Introduction
As next-generation (i.e. massively parallel, short read) sequencing has
become the ubiquitous approach for population genetic and phylogenetic
investigations, SNP (single-nucleotide polymorphism) datasets have
quickly become the standard input data for a wide array of phylogenetic
and population genetic analyses (Toews et al., 2015). SNP datasets
typically contain thousands to millions of base-calls for each
individual sample (i.e., genotypes), located at thousands to millions of
variable sites (i.e., SNPs) throughout the genome of the focal taxa. For
storing these genotype calls along with associated quality information,
the standardized and efficient formatting of the vcf (variant call
format) file has become the widely accepted standard (Danecek et al.,
2011). By retaining only variant sites (i.e., called SNPs), large
population genomic datasets can be stored in vcf files which are
manageable both in terms of file size and computational time required
for downstream analyses.
As SNP datasets stored and vcf files have become standard input for
population genetic and phylogenetic analyses, programs to call SNPs from
next generation sequencing data have proliferated rapidly (e.g.,GATK (McKenna et al., 2010), SAMtools (Danecek et al.,
2021), Stacks (Rochette et al., 2019), Ddocent (Puritz et
al., 2014), ipyrad (Eaton & Overcast, 2020)). While these
programs are optimized to call SNPs rapidly and accurately, called SNPs
will inevitably suffer from a variety of technical issues such as
sequencing error, paralagous assembly, and missing data, all of which
need to be addressed before performing downstream analyses (O’Leary et
al., 2018). Furthermore, individual samples may suffer from low
sequencing coverage or contamination, preventing confident use in
downstream analysis, necessitating their removal from the dataset (Cerca
et al., 2021). To address these issues, some SNP calling programs
contain built in functionality for filtering output SNP datasets (e.g.,GATK and Stacks ), but these filtering options often leave
much to be desired for investigators hoping to perform thorough
explorations of parameter space and deeply understand the nuances of
their particular SNP dataset. This limited functionality results in a
gap in many bioinformatic pipelines, especially for SNP datasets
generated via reduced-representation genomic sequencing where de novo
assembly and rampant missing data often necessitate careful filtering in
order to maximize retained signal while minimizing systematic error
(O’Leary et al., 2018).
Currently, this bioinformatic gap is often addressed via informal data
visualizations implemented across multiple programs and programming
languages, as investigators attempt to confirm that technical issues and
missing data are not influencing downstream inferences, before choosing
a final set of SNP filtering parameters. As reproducibility is becoming
more widely acknowledged as critical for the future of science,
effectively documenting this often iterative process of investigating,
visualizing, and cleaning large datasets continues to be a major
challenge. Current state of the art programs for filtering SNP datasets
such as GATK and VCFtools (Danecek et al., 2011) are
highly efficient and parallelizable, making them especially useful for
massive datasets, but their command-line interfaces do not lend
themselves easily to graphical visualization, leading many investigators
to rely on homebrewed scripts for preliminary data investigation. A
common homebrewed approach involves generating summary statistic files
using a command-line based program or Unix scripting, for investigation
and visualization using the renowned data visualization tools of the R
(R Core Team, 2019) computing language. This approach requires moving
between scripting languages and writing custom code to perform
visualizations, creating a steep learning curve for inexperienced users
and resulting in pipelines that may be error prone and difficult to
document. Based on the ubiquity of this approach, there is clearly an
outstanding need within the field of evolutionary genomics for
user-friendly software that automates and streamlines the process of
investigating, visualizing, and filtering SNP datasets.

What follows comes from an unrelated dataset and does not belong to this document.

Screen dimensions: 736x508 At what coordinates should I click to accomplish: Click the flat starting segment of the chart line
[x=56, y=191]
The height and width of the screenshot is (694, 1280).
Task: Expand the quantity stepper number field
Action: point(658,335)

The R package SNPfiltR is designed to fill this bioinformatic gap
with a suite of custom functions designed for investigating,
visualizing, and filtering reduced-representation SNP datasets within a
coherent R-based framework. As input, these functions take SNP datasets
stored as standard vcf files, read into an R working environment as
‘vcfR’ objects, which can be performed in a single step using the
function read.vcfR() from the R package vcfR (Knaus & Grünwald,
2017). This suite of custom functions from SNPfiltR can then generate
automated visualizations of key parameters such as depth, quality, and
missing data, and allow users to specify appropriate filtering
thresholds based on the nuances of their particular dataset, for rapid
filtering directly in R. Functions from SNPfiltR can be used in
concert with import and export functions from vcfR , in order to
generate an interactive, customizable SNP filtering pipeline, all within
a single R script. The package is publicly available on CRAN via the
syntax [install.packages(“SNPfiltR”)], the development version is
available from GitHub at: (github.com/DevonDeRaad/SNPfiltR) and the
entire package is thoroughly documented including descriptions and
examples for each function and multiple comprehensive vignettes, at the
website: (devonderaad.github.io/SNPfiltR/).